Sai Vishnubhatla is VP of Product at Hippo Insurance, a company taking a proactive approach to homeowners insurance by bundling modern coverage with smart home technology. Sai leads the product management teams responsible for launching products across acquisition, growth, and activation, as well as for building best-in-class pre- and post-purchase customer experiences. Before joining Hippo, Sai built and scaled product, engineering, marketing, and operations teams at various successful enterprises, including Yahoo, Microsoft, and Prudential.
In our conversation, Sai shares how his team is creating customized customer experiences in a highly regulated industry. He shares how his team started proactive outreach to customers who were at risk for high premium increases, as well as how customers have a new, heightened standard of expectations around product experiences.
Working in a compliance environment makes your product lifecycle a bit more robust because you are covering all the bases and making sure that you’re compliant across the board. I think compliance and regulatory considerations are actually more focused on protecting consumers, and if you translate that into product language, it means it’s incentivizing you as a product leader to be more customer-centric. It is burdensome, but it also keeps you on your toes to make sure you’re doing what is right for the customers.

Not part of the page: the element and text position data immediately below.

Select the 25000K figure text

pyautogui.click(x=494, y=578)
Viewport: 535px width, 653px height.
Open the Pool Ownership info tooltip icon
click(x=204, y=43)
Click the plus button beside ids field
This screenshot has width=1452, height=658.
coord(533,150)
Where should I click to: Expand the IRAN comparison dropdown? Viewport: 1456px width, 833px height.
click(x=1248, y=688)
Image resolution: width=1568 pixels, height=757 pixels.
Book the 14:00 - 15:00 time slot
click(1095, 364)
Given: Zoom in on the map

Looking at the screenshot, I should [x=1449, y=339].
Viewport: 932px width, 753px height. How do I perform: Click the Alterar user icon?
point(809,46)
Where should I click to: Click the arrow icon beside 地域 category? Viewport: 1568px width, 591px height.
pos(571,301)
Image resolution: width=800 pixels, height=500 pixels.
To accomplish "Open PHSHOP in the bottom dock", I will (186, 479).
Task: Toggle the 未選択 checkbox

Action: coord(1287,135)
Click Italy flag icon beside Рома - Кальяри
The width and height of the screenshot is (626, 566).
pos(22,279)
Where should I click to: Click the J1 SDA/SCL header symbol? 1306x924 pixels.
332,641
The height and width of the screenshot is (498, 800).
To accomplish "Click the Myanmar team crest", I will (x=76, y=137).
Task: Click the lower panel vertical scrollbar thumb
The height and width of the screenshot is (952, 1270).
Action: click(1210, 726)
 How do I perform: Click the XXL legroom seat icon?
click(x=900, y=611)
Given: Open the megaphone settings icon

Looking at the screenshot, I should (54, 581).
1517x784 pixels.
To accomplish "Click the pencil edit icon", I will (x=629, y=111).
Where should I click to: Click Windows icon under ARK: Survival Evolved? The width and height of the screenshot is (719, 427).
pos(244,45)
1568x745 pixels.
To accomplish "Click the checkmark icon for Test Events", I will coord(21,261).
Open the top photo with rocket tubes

For us, this means that our product lifecycle tends to become a tad slower. In the agile nature of it, the ability to experiment, take some shortcuts, and get quick A/B tests becomes more difficult for us. It’s a big challenge during the acquisition phase of the product life cycle, and it also enforces rigor in you when you’re trying to do renewals and retention. At these two stages, we faced significant challenges and learned we had to develop an arm for compliance and regulation by staffing our team with someone who has a compliance mindset.
When it comes to competition and competitors, it’s the same issue. But who is doing it right and who is not doing it right? Some people approach it like they’ll cross the bridge when they get there, otherwise, you get a notice from compliance or the Department of Insurance. It gives you an incentive to design your systems properly.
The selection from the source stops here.